Aim of the exercise:
Which lines below contain the word "Focus"? Copy each of them.
*** Opening of The data ***
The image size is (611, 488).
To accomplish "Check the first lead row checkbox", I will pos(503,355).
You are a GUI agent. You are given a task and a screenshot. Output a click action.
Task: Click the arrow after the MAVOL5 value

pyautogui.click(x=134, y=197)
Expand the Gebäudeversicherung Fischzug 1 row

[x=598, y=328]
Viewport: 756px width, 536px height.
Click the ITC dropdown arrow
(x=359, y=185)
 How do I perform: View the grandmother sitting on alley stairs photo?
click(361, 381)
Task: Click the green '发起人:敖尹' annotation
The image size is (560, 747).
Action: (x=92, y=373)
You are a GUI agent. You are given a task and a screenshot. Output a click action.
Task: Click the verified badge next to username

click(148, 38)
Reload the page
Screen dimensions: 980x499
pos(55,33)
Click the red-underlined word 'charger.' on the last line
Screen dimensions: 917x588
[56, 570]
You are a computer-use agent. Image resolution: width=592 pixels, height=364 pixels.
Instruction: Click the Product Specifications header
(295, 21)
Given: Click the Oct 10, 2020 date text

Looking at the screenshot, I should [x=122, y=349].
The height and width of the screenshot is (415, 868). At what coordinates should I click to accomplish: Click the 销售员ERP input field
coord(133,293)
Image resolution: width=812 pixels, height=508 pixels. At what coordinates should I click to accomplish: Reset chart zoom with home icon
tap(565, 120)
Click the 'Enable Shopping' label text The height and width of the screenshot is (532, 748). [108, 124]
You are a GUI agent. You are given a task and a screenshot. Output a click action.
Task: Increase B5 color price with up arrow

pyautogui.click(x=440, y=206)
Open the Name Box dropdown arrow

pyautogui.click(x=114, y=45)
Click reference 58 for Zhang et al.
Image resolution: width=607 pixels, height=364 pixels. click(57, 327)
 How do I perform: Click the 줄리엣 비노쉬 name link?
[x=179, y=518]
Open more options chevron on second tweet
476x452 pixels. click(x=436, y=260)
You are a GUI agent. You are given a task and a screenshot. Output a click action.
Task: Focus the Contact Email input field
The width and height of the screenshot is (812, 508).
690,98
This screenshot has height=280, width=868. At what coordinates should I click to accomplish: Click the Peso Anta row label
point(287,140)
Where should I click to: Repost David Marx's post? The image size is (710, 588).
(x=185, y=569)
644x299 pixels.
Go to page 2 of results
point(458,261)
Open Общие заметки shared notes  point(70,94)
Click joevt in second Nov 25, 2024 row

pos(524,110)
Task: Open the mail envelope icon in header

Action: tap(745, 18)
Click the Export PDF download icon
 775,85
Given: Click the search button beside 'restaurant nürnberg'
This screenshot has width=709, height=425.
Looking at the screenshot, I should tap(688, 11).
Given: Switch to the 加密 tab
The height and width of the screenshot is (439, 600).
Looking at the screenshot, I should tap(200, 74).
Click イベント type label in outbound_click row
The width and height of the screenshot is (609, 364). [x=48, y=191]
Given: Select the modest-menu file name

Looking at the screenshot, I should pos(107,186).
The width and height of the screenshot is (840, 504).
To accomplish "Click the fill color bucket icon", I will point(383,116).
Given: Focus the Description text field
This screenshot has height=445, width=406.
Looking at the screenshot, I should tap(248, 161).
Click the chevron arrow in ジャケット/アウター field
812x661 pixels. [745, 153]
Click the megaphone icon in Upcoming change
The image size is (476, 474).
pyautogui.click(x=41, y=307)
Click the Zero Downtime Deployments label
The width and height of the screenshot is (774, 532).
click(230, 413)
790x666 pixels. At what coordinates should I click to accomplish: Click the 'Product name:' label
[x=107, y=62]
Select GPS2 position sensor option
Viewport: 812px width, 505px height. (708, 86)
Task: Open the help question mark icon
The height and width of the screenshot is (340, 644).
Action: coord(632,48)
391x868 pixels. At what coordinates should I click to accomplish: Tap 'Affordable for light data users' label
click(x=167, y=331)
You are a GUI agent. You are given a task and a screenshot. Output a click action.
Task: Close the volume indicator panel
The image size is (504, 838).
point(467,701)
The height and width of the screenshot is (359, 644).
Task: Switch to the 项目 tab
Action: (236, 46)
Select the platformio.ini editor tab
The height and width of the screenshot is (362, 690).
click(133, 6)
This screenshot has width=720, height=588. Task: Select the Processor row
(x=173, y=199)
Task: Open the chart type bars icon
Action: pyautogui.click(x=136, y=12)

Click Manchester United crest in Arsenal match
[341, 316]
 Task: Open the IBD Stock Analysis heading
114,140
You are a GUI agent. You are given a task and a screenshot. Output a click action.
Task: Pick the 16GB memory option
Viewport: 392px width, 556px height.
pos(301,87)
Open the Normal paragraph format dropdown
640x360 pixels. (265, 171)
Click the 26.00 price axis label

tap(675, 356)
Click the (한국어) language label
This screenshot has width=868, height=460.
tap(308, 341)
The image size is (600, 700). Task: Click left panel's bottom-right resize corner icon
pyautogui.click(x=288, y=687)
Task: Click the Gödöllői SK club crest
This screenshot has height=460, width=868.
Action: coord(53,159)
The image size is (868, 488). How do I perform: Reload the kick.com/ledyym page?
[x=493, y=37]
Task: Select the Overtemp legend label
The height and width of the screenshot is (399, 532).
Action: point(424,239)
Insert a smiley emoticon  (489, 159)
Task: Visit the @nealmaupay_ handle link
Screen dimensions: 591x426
*** Close of The data ***
Task solution:
Task: Focus the Contact Email input field
Given: Focus the Description text field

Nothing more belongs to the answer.